Um dos mais antigos povoados de que há memória na grande freguesia de Silgueiros.


Póvoa Dão

Um dos mais antigos povoados de que há memória na grande freguesia de Silgueiros, a maior do concelho de Viseu, situa-se em lugar onde a montanha se dobra e, partindo-se em duas, avança sobre a Nascente e o Poente, a perder de vista…
Pequena póvoa ou simples casal medievo, ali permaneceu, séculos e séculos, entregue ao seu isolamento e à tranquilidade dos tempos em que nada acontece, salvo a rotineira sucessão das estações e o rugir periódico das águas vindas de longe, escorridas das muitas encostas que no fundo do vale convergem e, tão depressa galgam terras e arrastam gados, como se passeiam tranquilas a deslado da fertilidade que ajudaram a criar.

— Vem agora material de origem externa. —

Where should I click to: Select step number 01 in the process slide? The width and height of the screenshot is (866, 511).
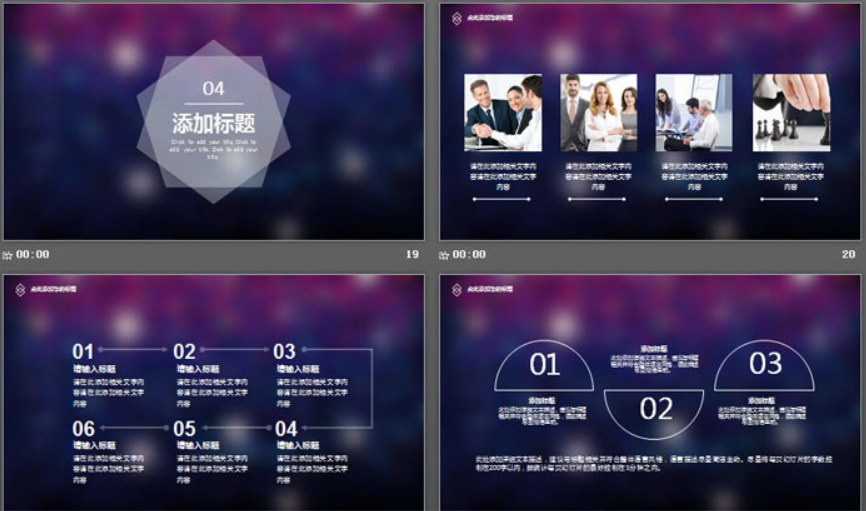(x=83, y=351)
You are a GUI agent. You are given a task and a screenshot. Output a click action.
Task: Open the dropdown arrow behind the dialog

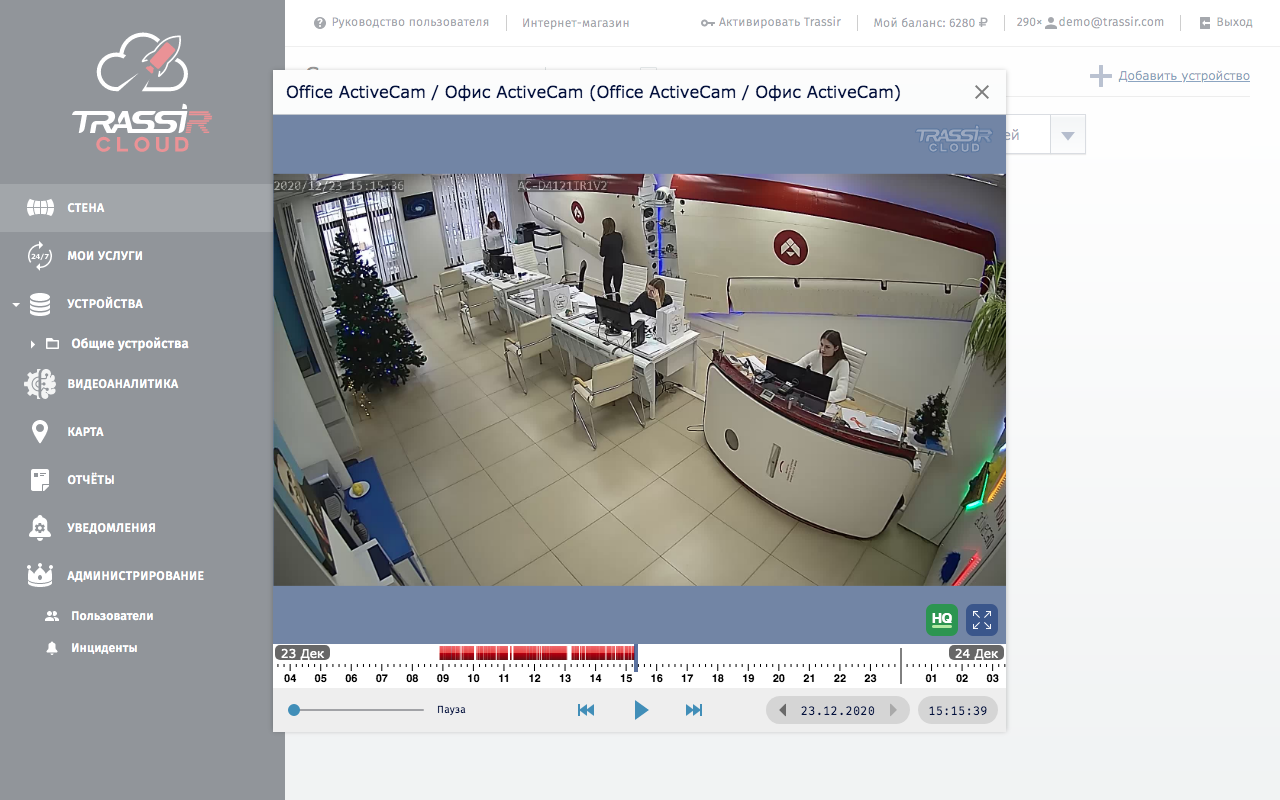pyautogui.click(x=1068, y=135)
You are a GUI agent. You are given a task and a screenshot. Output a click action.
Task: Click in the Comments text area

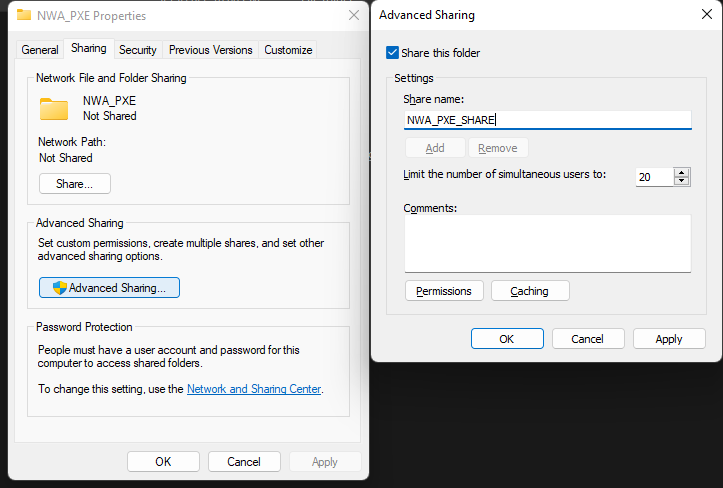click(547, 243)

A sua fundação perde-se no escuro da noite, mas a sua existência já é referida nas inquirições afonsinas anteriores a 1258, mandadas especialmente fazer às terras de Silgueiros, em consequência dos conflitos vividos pela posse de algumas delas, a indiciarem formas ilegais de apropriação. Assinale-se que em Silgueiros medieval possuíam terras ou privilégios sobre elas instituições como a Ordem do Hospital, O Mosteiro de Santa Cruz de Coimbra, a Sé de Viseu e a igreja de Silgueiros, o Solar dos Loureiros, a Casa de Santar e o próprio Rei que aqui instituiu 4 cavalarias: duas em Passos, uma em silvares e outra nas Lajes e possuía também alguns reguengos.

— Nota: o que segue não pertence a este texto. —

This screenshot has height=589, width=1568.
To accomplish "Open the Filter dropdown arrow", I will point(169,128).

Naquelas inquirições se cita o seu nome: Póvoa de Jusã (Póvoa de Baixo, dada a existência de outra, em cima, no planalto), mais tarde Póvoa Dão. A sua população, ao tempo, era diminuta, como se deduz do próprio nome e admite-se que as terras do seu termo já pertencessem à Casa do Loureiro ou a uma das cavalarias de Passos cujos limites se estendiam desde Pindelo a Moreira de Baixo, vizinha povoação no atual concelho de Nelas. Sabemos que a Póvoa Dão fez parte do património dos morgados do Loureiro. Em que época ficou na sua posse ou dos seus ascendentes, não o sabemos, porém.
Os Romanos passaram pela Póvoa Dão. Deixaram a sua marca na via que ainda hoje a atravessa e que, partindo de Viseu, passava por Oliveira de Barreiros e seguia a caminho de Tábua. Por sobre Dão terão construído uma ponte que já não chegou até nós nem dela encontrámos notícias. Os moradores sempre tiveram muito apreço por esta rua, a única empedrada da aldeia onde não faziam estrumeiras, não só porque ali não era preciso combater a lama, mas também porque sendo uma artéria de grande circulação, designadamente em dias de festa, incluindo casamentos e batizados, era necessário que todos pudessem transitar transitar sem dificuldades.
Deixaram por certo também outras marcas, designadamente, no que respeita à cultura da vinha. Com efeito, aquele povo difundiu no espaço do seu vasto império a produção de vinhos. Espalhados pela freguesia de Silgueiros existem ainda hoje, em perfeito estado de conservação, pequenos lagares lagaretas que indiciam a sua utilização na época.
Apesar da proximidade do rio Dão e do grau de humidade consequente, foi significativa a produção de vinho nos terrenos mais elevados e melhor expostos da Póvoa Dão. O número de lagares encontrados nas lojas e adegas e as notícias recolhidas a respeito do número de balseiros, confirmam esta teoria.